▶ **Passage provided**:
----------------

The computing device 100-1 may be any form of computing device capable of processing data using an adaptable, hyperdimensional neural network EAR architecture 112 as described herein. Examples of such computing devices or platforms containing a computing device include, but are not limited to, mobile phones, tablets, laptop computers, personal computers, digital assistants, unmanned aerial vehicles, tactical communication devices, autonomous vehicles, autonomous robots, environmental monitoring devices, internet-of-things (IoT) devices, and the like.


The computing device 100-1 comprises at least one processing unit 104, peripherals 106 and digital storage 108 (i.e., non-transitory computer readable media). The digital storage 108 may be any form of memory device or devices such as, but not limited to, a disk drive, solid state memory, etc. The peripherals 106 may comprise one or more of, but not limit to, removable memory, displays, inertial measurement unit, GNSS (Global Navigation Satellite System) receiver, interfaces to networks 122 such as the Internet or other form of cloud computing network, debugging interfaces, and the like. Data as well as its classification may be exported from the device 100 to a network 122 for additional processing or analysis. The network 122 may also provide a connective path to other computing devices 100-2, 100-3, . . . 100-N.


The processing unit 104 comprises an implementation of the adaptable, continually learning hyperdimensional neural network EAR architecture 112. The processing unit 104, as described in detail below, may be implemented as software code (an application) executing on a computer, as an FPGA or as an ASIC. The processing unit 104 comprises a data buffer 110 and the EAR architecture 112 (encoder 116, at least one adaptor 118 and at least one reconfigurator 120). The structure and operation of the architecture 112 are described in detail below.



FIG. 2 depicts a functional block diagram of the adaptable, continual learning hyperdimensional neural network architecture 112 (the EAR architecture) in accordance with at least one embodiment of the invention. The EAR architecture 112 comprises an encoder 116, at least one adaptor 118, and at least one reconfigurator 120. In one embodiment, the input data 200 comprises temporal data (e.g., video, audio, temperature, radiation, seismic, motion, radio frequency (RF) signals, text, biometric sensor data, etc.) such that a sensor signal (e.g., an image frame of pixel data) is processed by a combination of the encoder 116, the at least one reconfigurator 120 and the at least one adaptor 118 to extract features and represent them as hyperdimensional (HD) vectors 202, where the HD vectors 202 represent, for example, image features within the image frame, i.e., a person, a vehicle, a sign, etc. The HD vectors 202 are applied to a classifier 204 defined by the at least one reconfigurator 120 where, in one embodiment, the classifier 204 identifies particular classes for the extracted features represented by the HD vectors 202, e.g., if the HD vector 202 represents a person, the classifier 204 may classify the person as performing a specific activity such as playing tennis (e.g., apply a label). Additionally, the HD vectors 202 are processed by the at least one reconfigurator 120 to determine if the data as represented by an HD vector is OOD. If the data is OOD, the at least one reconfigurator 120 creates an additional reconfigurator and adaptor to operate with the encoder 116 to classify the OOD data. The at least one reconfigurator 120 outputs, at output 206, the identified classes for the input data.

----------------

(Records of locating words and elements)
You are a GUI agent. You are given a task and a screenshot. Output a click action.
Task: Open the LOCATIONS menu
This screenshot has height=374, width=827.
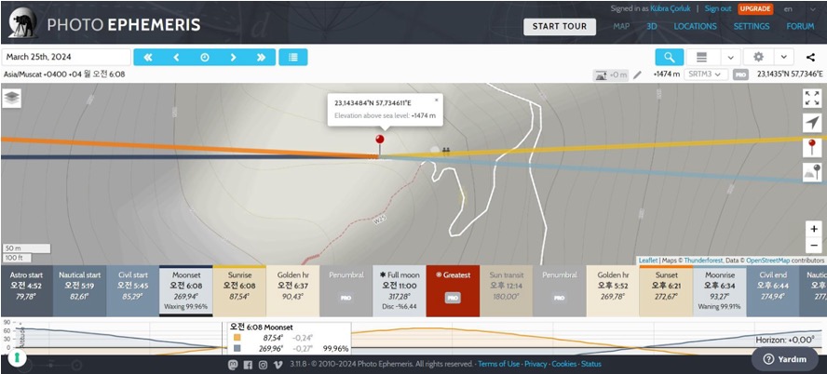pyautogui.click(x=695, y=26)
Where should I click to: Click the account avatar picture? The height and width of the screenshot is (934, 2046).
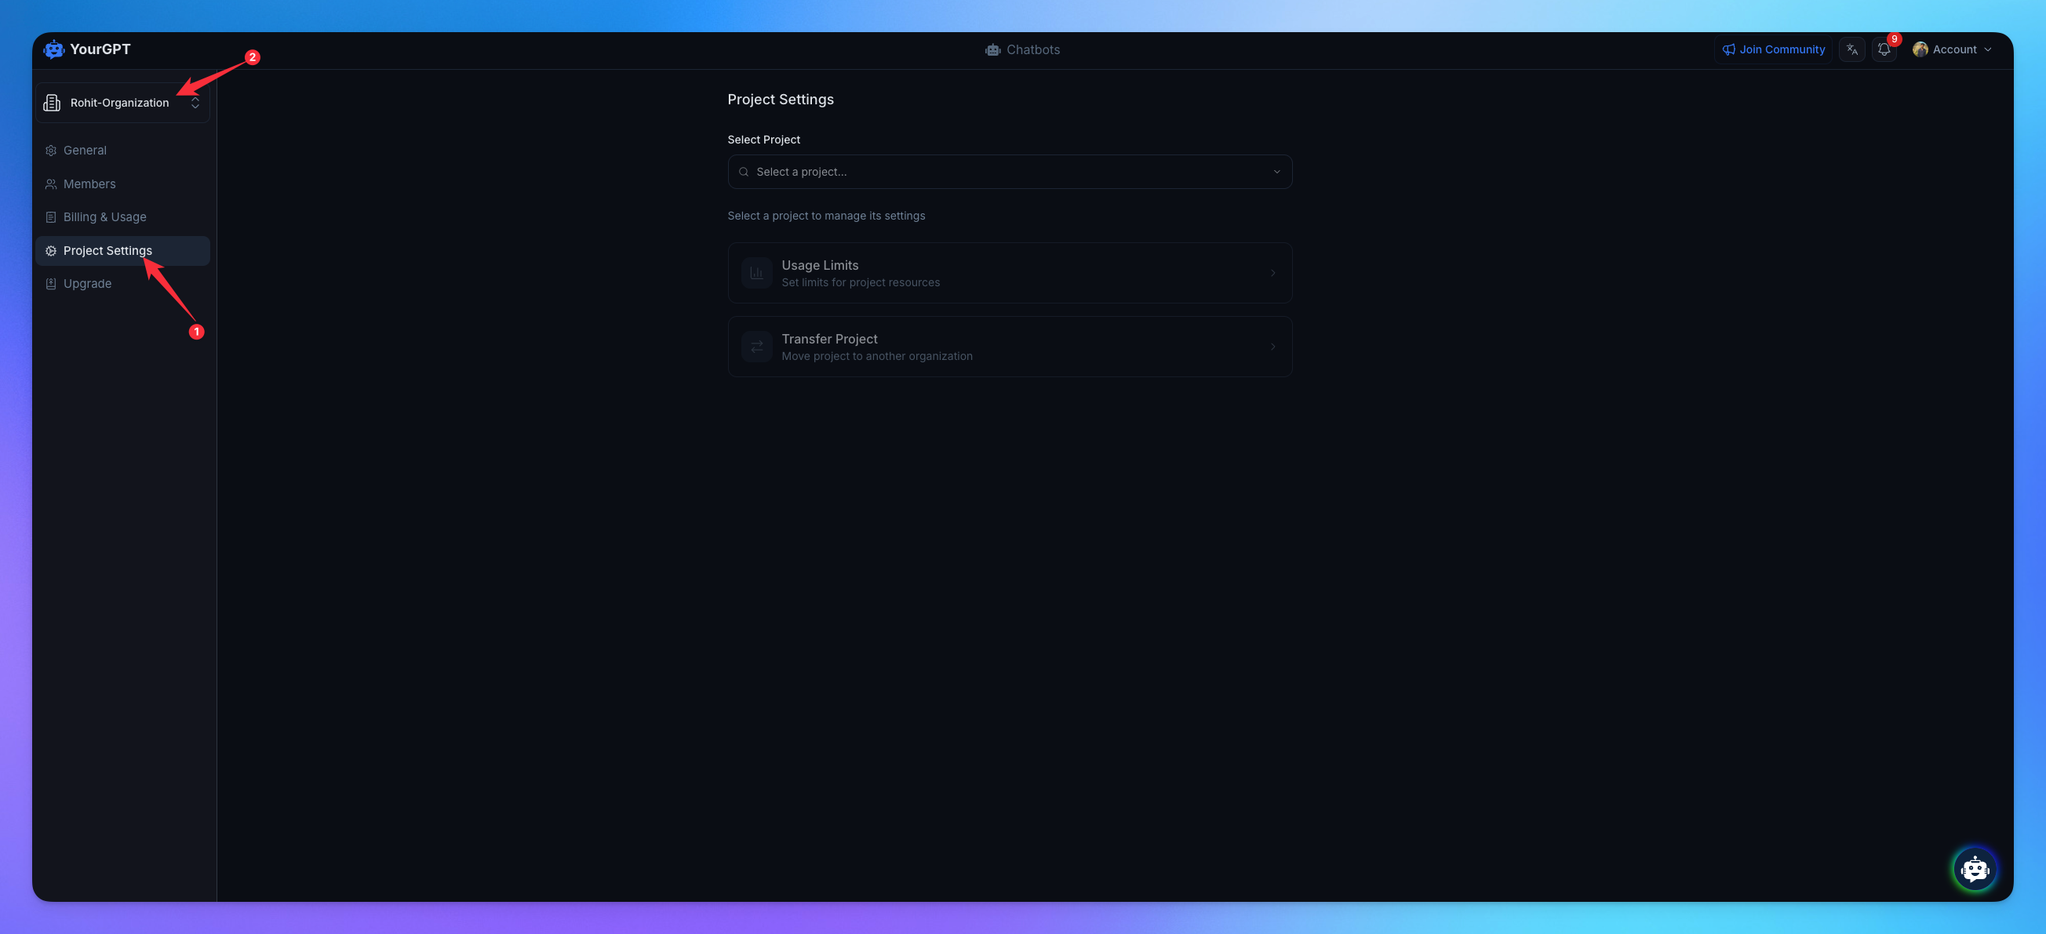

----------------

▶ **Directive A**: Write out everything in the passage on the hyperdimensional neural network architecture from "The computing device 100-1 may" down to "devices, and the like.", replacing "mobile phones" with "smartphones".
▶ **Directive B**: Carry on the passage on the hyperdimensional neural network architecture from the point where it stops.
This material has no connection to the passage on the hyperdimensional neural network architecture.

▶ **Task output A**:
The computing device 100-1 may be any form of computing device capable of processing data using an adaptable, hyperdimensional neural network EAR architecture 112 as described herein. Examples of such computing devices or platforms containing a computing device include, but are not limited to, smartphones, tablets, laptop computers, personal computers, digital assistants, unmanned aerial vehicles, tactical communication devices, autonomous vehicles, autonomous robots, environmental monitoring devices, internet-of-things (IoT) devices, and the like.

▶ **Task output B**:
More specifically, the encoder 116 is a fixed, pre-trained neural network that extracts features from the input data and, operating with the at least one adaptor 118 and the at least one reconfigurator 120, classifies the features of the input data. Since the encoder 116 is a fixed neural network, it only recognizes features for input data that is in-distribution (ID) (i.e., within the scope of the training data). To recognize classes for data that is OOD from the initial training, the encoder 116 must be adapted to recognize features of such OOD data. This adaptation is performed by the at least one reconfigurator 120 generating additional reconfigurators and adaptors that are able to process the OOD input data.


The at least one reconfigurator 120 comprises an OOD detector 220 and a reconfigurator/adaptor generator 214. The OOD detector 220 comprises a neural network that automatically identifies when the input data distribution has changed (OOD detection). The OOD detector 220 only sees in-distribution (ID) samples during training. The OOD model uses adaptors 118 that project data into learned representations that can be used for joint OOD detection and classification. In some embodiments, the OOD detector 220 combines multi-layer feature analysis with learned representations, extending the HD feature fusion method by using adaptors 118 to automatically learn projections from features to HD vectors instead of using random fixed projection matrices.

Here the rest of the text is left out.